Furto di foto hot delle celebrity a stelle e strisce: iCloud e Apple non hanno alcuna colpa. È questo l’esito delle immediate indagini svolte da Cupertino a seguito dello scandalo hard: la pubblicazione in Rete di centinaia di scatti compromettenti di attrici e showgirl, tra cui Jennifer Lawrence, Kate Upton, Kirsten Dunst, Rihanna e tante altre. La nuvola targata mela morsicata è quindi sicura, le vittime avrebbero subito degli attacchi mirati indipendenti dall’azienda e dai suoi servizi.
A seguito della pubblicazione degli scatti hard delle dive statunitensi sulla piattaforma 4Chan, i riflettori non si sono accesi soltanto sulle grazie ritratte, ma anche su Cupertino. In molti hanno puntato il dito contro l’azienda californiana, accusandola di non offrire sufficiente sicurezza per lo storage sulla nuvola di iCloud. Critiche alimentate dalle stesse VIP coinvolte, con Kirsten Dunst in prima linea e pronta a pubblicare un sarcastico «Grazie iCloud» sul suo profilo Twitter. Una polemica che ha spinto la Mela all’azione, con una verifica completa dei propri sistemi per la scoperta di eventuali falle e minacce per la privacy degli utenti. A circa 48 ore di distanza, il responso: la nuvola di Cupertino è sicura, non vi sono particolari rischi per l’utilizzo, se non quelli di buonsenso. Quello che sarebbe evidentemente mancato alle celebrity colpite nello scegliere password troppo semplici e domande di sicurezza elementari. Proprio così: il grande leak è stato possibile da azioni di “brute force” sugli account delle dive. Ovvero con la scoperta delle password con sofisticati software di generazione casuale, abbinati a domande di sicurezza facilmente intuibili.
«Abbiamo voluto fornire un aggiornamento sulla nostra indagine riguardo al furto di foto subito da alcune celebrity. Quando abbiamo appreso del furto, ci siamo sentiti oltraggiati e abbiamo mobilitato i nostri ingegneri per scoprirne la fonte. La privacy e la sicurezza dei nostri clienti è per noi di fondamentale importanza. Dopo 40 ore di indagini, abbiamo scoperto come certi account siano stati compromessi da attacchi molto mirati su nomi utente, password e domande di sicurezza, una pratica diventata troppo comune su Internet. Nessuno dei casi analizzati è derivato da brecce nei sistemi Apple, inclusi iCloud e “Trova Il Mio iPhone”. Continueremo a lavorare con le autorità per aiutare l’identificazione dei criminali coinvolti. Per evitare questo tipo di attacchi, consigliamo a tutti gli utenti di utilizzare sempre una password efficace e di abilitare la verifica a due step dell’account.»

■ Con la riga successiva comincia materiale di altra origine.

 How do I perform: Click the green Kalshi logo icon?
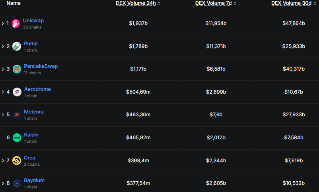point(17,138)
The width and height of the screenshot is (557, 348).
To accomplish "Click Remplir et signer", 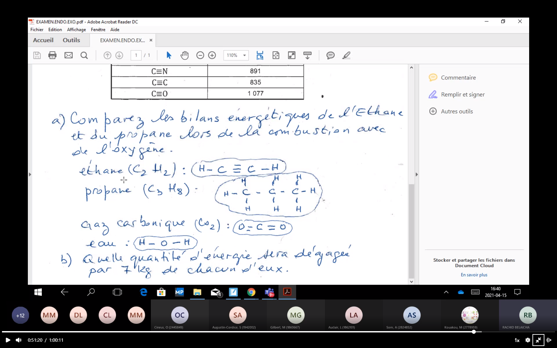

In altre parole, non è Apple a non aver fornito un sistema sufficientemente sicuro, ma sono le personalità coinvolte a non aver prestato sufficiente attenzione alla sicurezza dei loro account. Password di all’incirca 5 caratteri, così come reso noto già nel 2010 dall’Office Trustworthy Computing Team (TWC) di Microsoft, possono essere svelate da software di generazione casuale dai 19 minuti agli 8 giorni di esecuzione, a seconda siano presenti o meno simboli e numeri. Una parola chiave di 9 caratteri con le stesse caratteristiche, invece, necessita dai 17 agli 1,8 milioni di anni per poter essere correttamente identificata. Per quanto riguarda invece le domande di sicurezza, spesso e volentieri le informazioni sono già disponibili in Rete – nome della scuola superiore, del primo animale domestico e via dicendo – tra biografie e interviste. Di conseguenza, i malintenzionati non avrebbero fatto altro che procedere per tentativi, identificando correttamente nome utente, chiave d’accesso o reimpostando quest’ultima con le domande di ripristino. Ottenute tali informazioni, Apple – o qualsiasi altra società online – non può che considerare il login lecito, poiché i dati inseriti corrispondono a quelli conservati nei database dell’azienda.
Il dubbio che Apple non fosse direttamente collegata al furto, tuttavia, è sorto ben prima che l’azienda fornisse informazioni sulle proprie analisi. Molte delle immagini pubblicate – per la gran parte selfie allo specchio – sono state scattate con dispositivi Android e BlackBerry, due prodotti che non hanno ovvio accesso ai backup su iCloud. Backup sulla nuvola che, peraltro, sono del tutto facoltativi e a discrezione dell’utente. Il caso, almeno dal punto di vista tecnologico, è pertanto chiuso: Apple è assolta, così come probabilmente la gran parte di produttori di smartphone e cloud storage di terze parti. Rimangono però aperte sia le questioni legali, su cui le agenzie federali USA pare siano già al lavoro, che quelle morali sul voyeurismo morboso del Web.